• _What is asked_: Write out the rows word for word, from the very first line up to and including the line with "Close sensors with".
-- Begin Provided entries --
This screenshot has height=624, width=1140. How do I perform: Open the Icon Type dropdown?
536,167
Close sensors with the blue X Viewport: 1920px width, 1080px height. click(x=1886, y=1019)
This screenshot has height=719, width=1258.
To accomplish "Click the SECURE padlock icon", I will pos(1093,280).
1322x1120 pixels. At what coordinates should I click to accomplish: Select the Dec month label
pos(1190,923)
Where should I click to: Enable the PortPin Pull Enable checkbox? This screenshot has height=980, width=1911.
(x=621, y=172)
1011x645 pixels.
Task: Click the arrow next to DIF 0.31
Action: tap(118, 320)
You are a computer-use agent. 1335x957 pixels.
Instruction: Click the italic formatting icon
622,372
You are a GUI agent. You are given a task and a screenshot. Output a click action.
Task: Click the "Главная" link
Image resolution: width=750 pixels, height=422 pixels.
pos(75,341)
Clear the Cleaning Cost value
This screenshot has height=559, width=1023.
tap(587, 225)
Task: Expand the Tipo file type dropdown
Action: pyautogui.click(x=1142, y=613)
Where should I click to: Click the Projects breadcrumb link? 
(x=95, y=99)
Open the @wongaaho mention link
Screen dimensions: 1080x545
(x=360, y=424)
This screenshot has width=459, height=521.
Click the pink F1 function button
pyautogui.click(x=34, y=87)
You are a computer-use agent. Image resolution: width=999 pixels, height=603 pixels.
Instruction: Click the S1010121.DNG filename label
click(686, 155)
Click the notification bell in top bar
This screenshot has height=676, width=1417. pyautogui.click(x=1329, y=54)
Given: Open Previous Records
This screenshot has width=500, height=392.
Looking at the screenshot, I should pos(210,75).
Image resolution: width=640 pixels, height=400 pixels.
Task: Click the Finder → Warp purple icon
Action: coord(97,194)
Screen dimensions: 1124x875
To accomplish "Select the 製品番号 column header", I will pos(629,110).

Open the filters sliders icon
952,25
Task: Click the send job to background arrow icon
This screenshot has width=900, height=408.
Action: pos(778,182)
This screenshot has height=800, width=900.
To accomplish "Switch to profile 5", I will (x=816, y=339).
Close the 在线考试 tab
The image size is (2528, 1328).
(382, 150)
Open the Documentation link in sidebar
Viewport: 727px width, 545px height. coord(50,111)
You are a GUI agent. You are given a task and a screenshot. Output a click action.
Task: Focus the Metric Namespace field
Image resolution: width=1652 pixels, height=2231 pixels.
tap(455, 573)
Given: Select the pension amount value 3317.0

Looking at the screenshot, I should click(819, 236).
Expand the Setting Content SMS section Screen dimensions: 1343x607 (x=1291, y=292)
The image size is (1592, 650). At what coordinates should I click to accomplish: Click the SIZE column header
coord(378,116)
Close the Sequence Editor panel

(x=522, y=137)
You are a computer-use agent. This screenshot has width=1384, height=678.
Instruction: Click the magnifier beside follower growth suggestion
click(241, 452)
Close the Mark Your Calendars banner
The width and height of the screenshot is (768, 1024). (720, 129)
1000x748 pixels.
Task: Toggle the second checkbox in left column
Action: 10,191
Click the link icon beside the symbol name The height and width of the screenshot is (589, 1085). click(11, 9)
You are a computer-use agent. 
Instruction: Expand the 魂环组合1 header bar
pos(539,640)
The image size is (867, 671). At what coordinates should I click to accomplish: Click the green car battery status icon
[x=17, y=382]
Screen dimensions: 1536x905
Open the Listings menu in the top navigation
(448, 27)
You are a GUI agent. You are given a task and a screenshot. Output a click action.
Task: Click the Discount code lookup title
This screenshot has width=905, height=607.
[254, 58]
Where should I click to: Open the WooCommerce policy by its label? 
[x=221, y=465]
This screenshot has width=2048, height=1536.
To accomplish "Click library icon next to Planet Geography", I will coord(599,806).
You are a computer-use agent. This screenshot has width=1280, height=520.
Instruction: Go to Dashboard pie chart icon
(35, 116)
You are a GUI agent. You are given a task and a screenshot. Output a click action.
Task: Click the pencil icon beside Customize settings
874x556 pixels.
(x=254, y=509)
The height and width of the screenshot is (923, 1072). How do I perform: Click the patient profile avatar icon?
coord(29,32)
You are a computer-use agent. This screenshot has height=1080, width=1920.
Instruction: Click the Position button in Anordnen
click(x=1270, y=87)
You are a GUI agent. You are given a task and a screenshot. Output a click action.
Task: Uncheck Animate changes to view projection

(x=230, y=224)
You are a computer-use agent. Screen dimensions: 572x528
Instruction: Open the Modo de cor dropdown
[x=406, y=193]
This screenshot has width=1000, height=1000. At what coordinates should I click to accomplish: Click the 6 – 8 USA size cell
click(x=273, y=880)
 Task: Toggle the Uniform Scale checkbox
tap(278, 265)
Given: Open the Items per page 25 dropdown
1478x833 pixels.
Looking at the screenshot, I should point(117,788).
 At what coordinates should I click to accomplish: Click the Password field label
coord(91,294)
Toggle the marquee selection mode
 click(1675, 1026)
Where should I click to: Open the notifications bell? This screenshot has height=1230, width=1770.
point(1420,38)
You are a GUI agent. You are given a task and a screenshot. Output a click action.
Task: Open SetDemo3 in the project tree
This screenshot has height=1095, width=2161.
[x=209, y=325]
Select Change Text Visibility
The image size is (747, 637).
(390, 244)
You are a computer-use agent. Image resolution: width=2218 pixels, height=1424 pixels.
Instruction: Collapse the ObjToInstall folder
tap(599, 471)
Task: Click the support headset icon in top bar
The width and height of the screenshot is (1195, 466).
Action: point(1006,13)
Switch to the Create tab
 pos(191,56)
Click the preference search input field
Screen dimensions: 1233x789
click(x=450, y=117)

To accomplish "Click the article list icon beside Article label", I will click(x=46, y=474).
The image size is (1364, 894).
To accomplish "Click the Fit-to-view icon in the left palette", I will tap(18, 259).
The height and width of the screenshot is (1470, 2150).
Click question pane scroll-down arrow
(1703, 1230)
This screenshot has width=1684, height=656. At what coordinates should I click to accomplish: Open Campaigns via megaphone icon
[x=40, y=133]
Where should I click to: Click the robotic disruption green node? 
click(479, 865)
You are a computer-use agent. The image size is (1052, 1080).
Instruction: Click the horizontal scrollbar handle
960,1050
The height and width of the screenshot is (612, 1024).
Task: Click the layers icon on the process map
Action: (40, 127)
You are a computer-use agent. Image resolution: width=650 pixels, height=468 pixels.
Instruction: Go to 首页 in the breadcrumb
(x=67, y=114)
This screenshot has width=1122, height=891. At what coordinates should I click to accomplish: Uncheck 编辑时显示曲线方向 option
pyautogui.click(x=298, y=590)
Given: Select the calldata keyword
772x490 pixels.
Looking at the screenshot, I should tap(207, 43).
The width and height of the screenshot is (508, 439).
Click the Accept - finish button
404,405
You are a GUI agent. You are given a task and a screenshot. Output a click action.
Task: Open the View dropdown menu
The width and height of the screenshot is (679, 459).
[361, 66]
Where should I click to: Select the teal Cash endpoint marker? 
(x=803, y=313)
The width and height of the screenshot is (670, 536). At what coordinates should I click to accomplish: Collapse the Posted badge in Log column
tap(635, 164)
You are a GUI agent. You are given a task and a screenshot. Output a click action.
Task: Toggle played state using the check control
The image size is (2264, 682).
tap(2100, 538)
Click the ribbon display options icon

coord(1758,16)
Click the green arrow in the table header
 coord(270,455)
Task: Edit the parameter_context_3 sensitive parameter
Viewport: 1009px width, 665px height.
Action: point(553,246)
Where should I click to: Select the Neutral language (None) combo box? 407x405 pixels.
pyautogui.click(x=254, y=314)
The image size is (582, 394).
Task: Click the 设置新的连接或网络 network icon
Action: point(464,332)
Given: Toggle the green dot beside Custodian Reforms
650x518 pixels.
-- End Provided entries --
• _Written solution_:
This screenshot has height=624, width=1140. How do I perform: Open the Icon Type dropdown?
536,167
Close sensors with the blue X Viewport: 1920px width, 1080px height. click(x=1886, y=1019)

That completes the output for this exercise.